THE EXERCISE
Please rewrite the material below, changing every "pixels" to "px" and leaving everything else as it is. Omit the pictures.

ENTRIES PROVIDED

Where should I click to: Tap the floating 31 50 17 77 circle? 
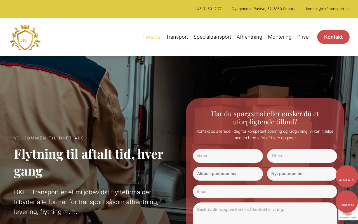[347, 176]
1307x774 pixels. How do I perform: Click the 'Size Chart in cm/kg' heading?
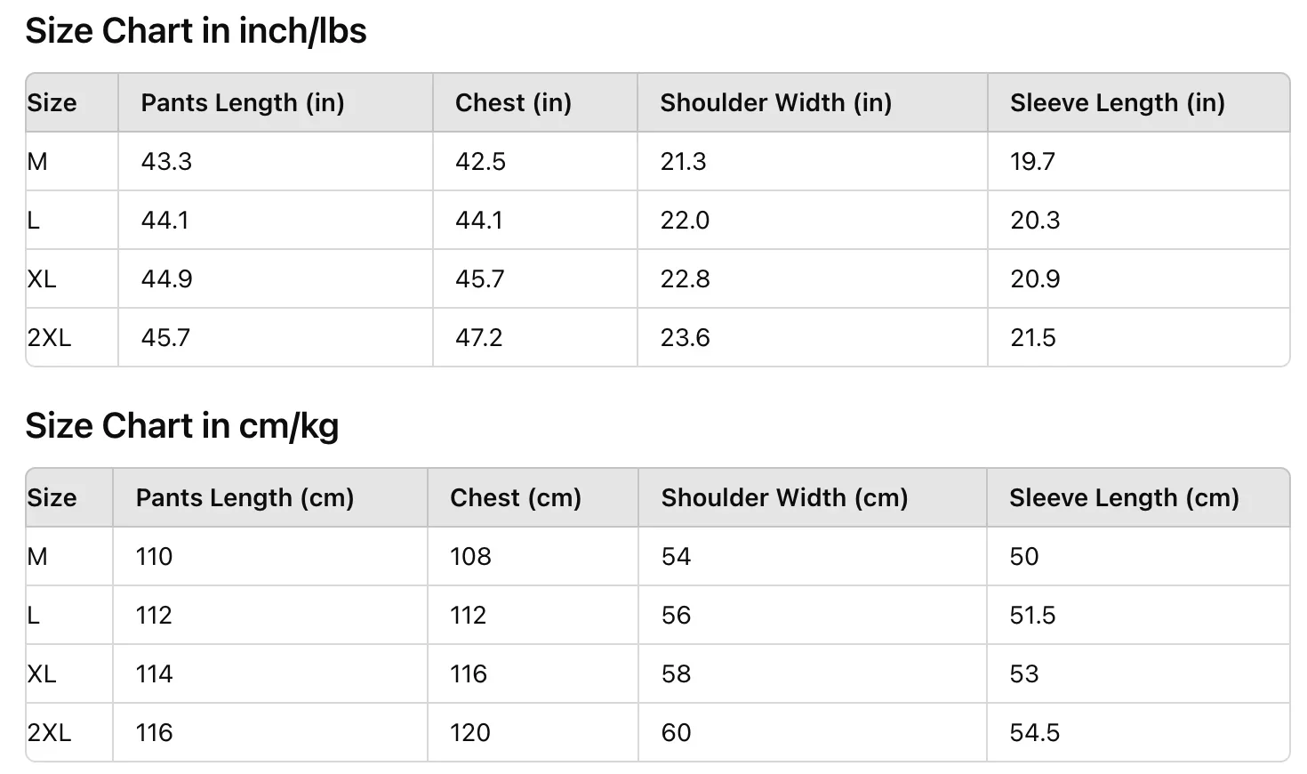pyautogui.click(x=182, y=426)
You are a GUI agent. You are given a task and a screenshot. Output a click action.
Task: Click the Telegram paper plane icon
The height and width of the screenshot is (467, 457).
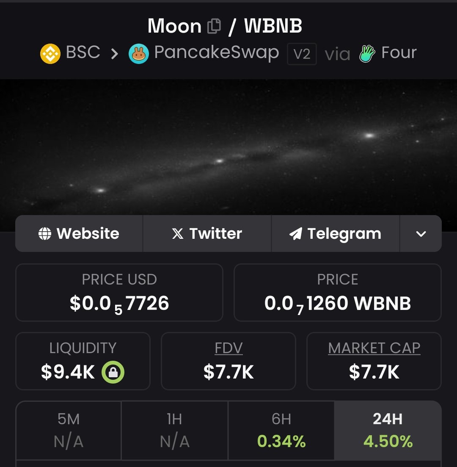(x=296, y=234)
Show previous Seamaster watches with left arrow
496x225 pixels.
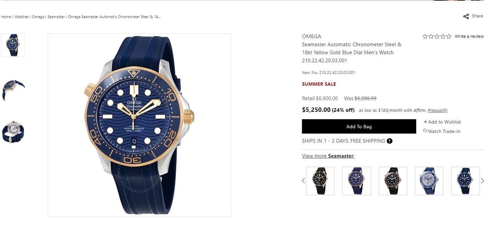click(303, 181)
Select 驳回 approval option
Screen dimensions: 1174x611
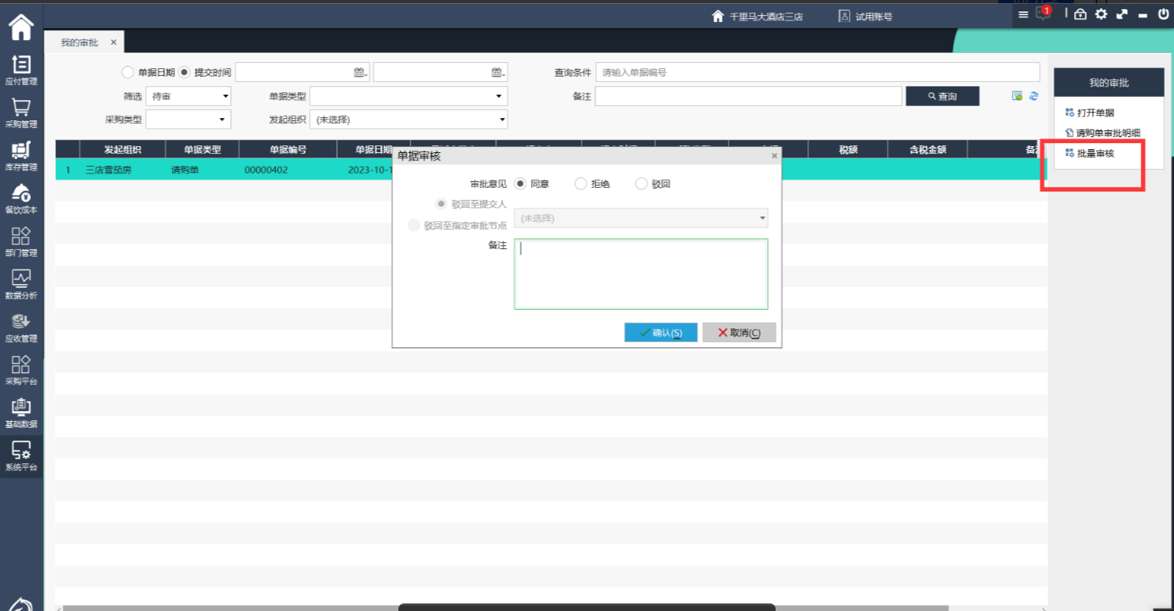click(642, 184)
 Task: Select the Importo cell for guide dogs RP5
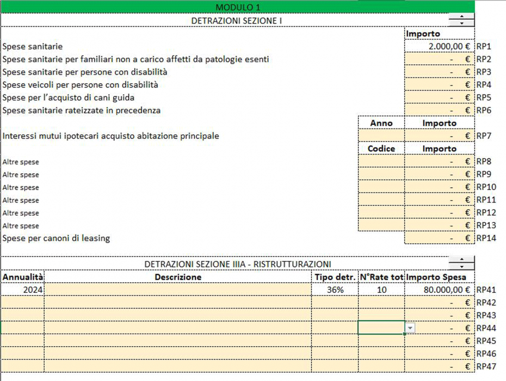coord(439,97)
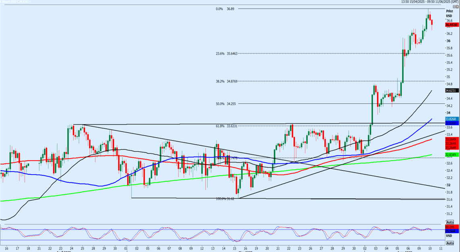The width and height of the screenshot is (460, 252).
Task: Click the 11 date marker on time axis
Action: (441, 248)
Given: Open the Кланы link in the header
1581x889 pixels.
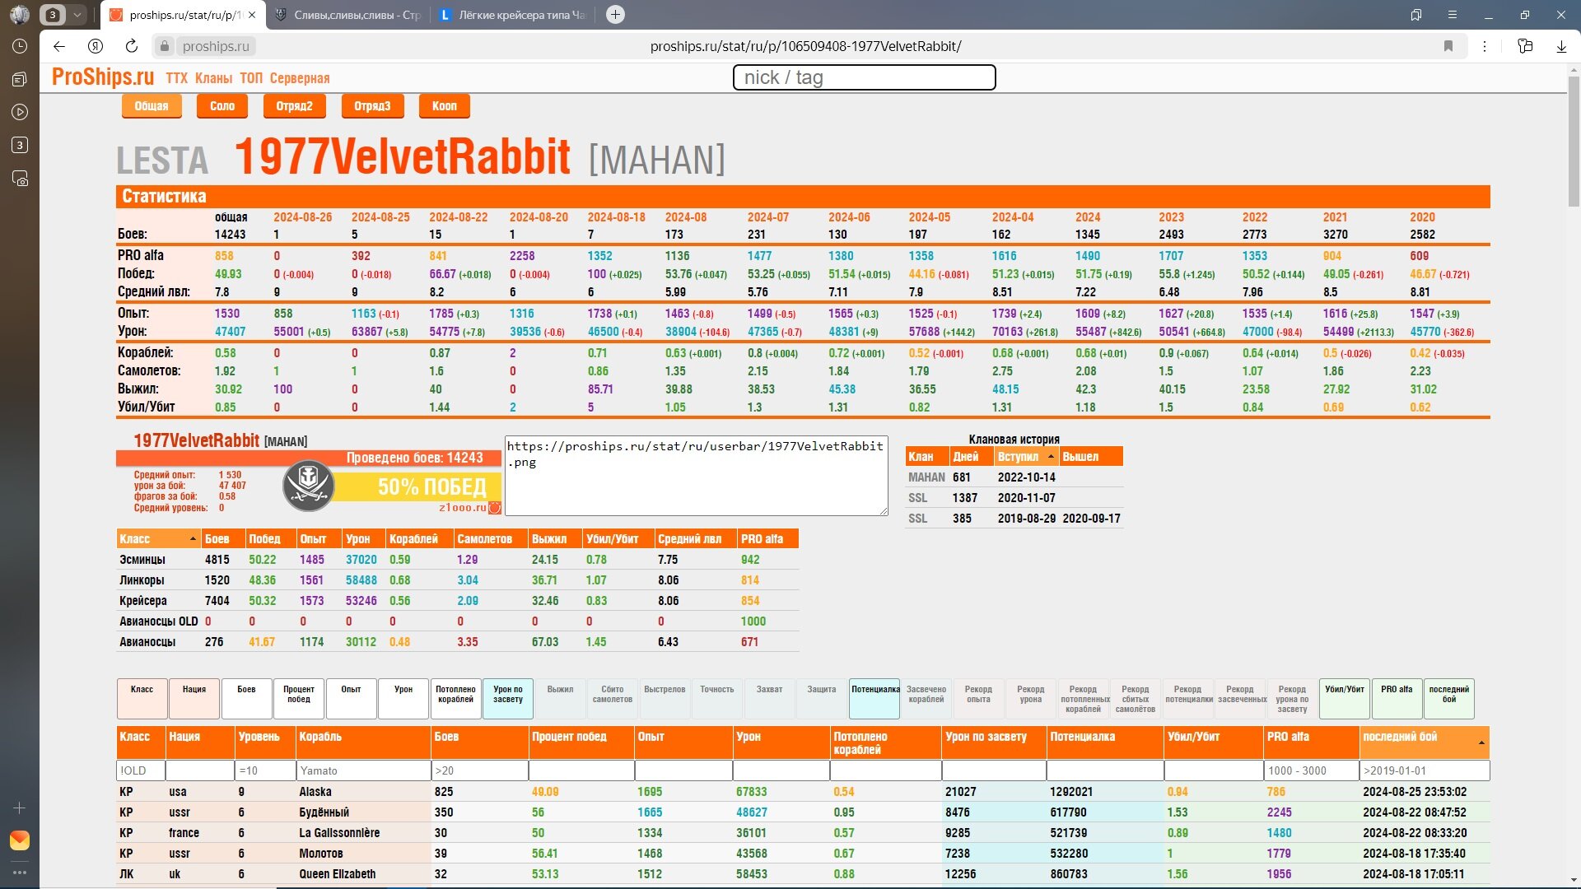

THE SOLUTION
Where should I click to: Tap the floating 31 50 17 77 circle? 
[347, 176]
1307x774 px. How do I perform: Click the 'Size Chart in cm/kg' heading?
pyautogui.click(x=182, y=426)
You are a GUI agent. You are given a task and a screenshot. Output a click action.
Task: Click the Telegram paper plane icon
The height and width of the screenshot is (467, 457).
(x=296, y=234)
Show previous Seamaster watches with left arrow
496x225 px.
click(303, 181)
Select 驳回 approval option
Screen dimensions: 1174x611
click(642, 184)
 Task: Select the Importo cell for guide dogs RP5
coord(439,97)
The width and height of the screenshot is (460, 252).
Task: Click the 11 date marker on time axis
Action: (441, 248)
Given: Open the Кланы link in the header
1581x889 px.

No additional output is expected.